--- start Exercise materials ---

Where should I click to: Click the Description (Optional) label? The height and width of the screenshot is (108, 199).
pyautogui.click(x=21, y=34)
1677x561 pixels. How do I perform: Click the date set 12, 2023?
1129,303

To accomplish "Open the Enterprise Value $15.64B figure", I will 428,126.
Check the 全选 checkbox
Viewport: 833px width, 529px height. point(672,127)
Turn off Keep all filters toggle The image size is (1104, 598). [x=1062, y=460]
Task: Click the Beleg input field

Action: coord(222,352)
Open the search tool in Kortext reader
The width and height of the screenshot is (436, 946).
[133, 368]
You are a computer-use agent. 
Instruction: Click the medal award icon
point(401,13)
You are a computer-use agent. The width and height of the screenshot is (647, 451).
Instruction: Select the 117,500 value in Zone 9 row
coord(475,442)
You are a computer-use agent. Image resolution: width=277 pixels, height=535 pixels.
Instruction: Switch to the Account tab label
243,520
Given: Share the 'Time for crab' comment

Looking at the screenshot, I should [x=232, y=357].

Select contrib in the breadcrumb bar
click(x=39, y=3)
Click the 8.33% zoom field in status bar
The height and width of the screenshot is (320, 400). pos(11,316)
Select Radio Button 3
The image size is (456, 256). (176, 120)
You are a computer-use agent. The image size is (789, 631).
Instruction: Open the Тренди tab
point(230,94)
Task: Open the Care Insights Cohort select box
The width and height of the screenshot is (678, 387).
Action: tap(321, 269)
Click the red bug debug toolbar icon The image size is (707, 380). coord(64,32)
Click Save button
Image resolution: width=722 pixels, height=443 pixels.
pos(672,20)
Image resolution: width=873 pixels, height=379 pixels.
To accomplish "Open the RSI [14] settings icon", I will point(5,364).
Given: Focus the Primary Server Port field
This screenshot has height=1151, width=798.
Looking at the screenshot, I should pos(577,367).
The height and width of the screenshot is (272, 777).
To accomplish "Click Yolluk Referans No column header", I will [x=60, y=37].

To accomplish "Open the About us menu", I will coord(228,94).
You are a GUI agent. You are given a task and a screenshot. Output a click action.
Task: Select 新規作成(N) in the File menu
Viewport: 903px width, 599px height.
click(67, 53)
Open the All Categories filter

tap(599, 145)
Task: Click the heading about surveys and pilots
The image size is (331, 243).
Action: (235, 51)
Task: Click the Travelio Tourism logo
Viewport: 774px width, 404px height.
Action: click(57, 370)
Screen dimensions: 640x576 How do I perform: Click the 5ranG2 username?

--- end Exercise materials ---

Please repeat the part of the listing that opens with the line containing "Click Save button" and runs through the end of the listing.

- Complete output
Click Save button
Image resolution: width=722 pixels, height=443 pixels.
pos(672,20)
Image resolution: width=873 pixels, height=379 pixels.
To accomplish "Open the RSI [14] settings icon", I will point(5,364).
Given: Focus the Primary Server Port field
This screenshot has height=1151, width=798.
Looking at the screenshot, I should pos(577,367).
The height and width of the screenshot is (272, 777).
To accomplish "Click Yolluk Referans No column header", I will [x=60, y=37].

To accomplish "Open the About us menu", I will coord(228,94).
You are a GUI agent. You are given a task and a screenshot. Output a click action.
Task: Select 新規作成(N) in the File menu
Viewport: 903px width, 599px height.
click(67, 53)
Open the All Categories filter

tap(599, 145)
Task: Click the heading about surveys and pilots
The image size is (331, 243).
Action: (235, 51)
Task: Click the Travelio Tourism logo
Viewport: 774px width, 404px height.
Action: click(57, 370)
Screen dimensions: 640x576 How do I perform: Click the 5ranG2 username?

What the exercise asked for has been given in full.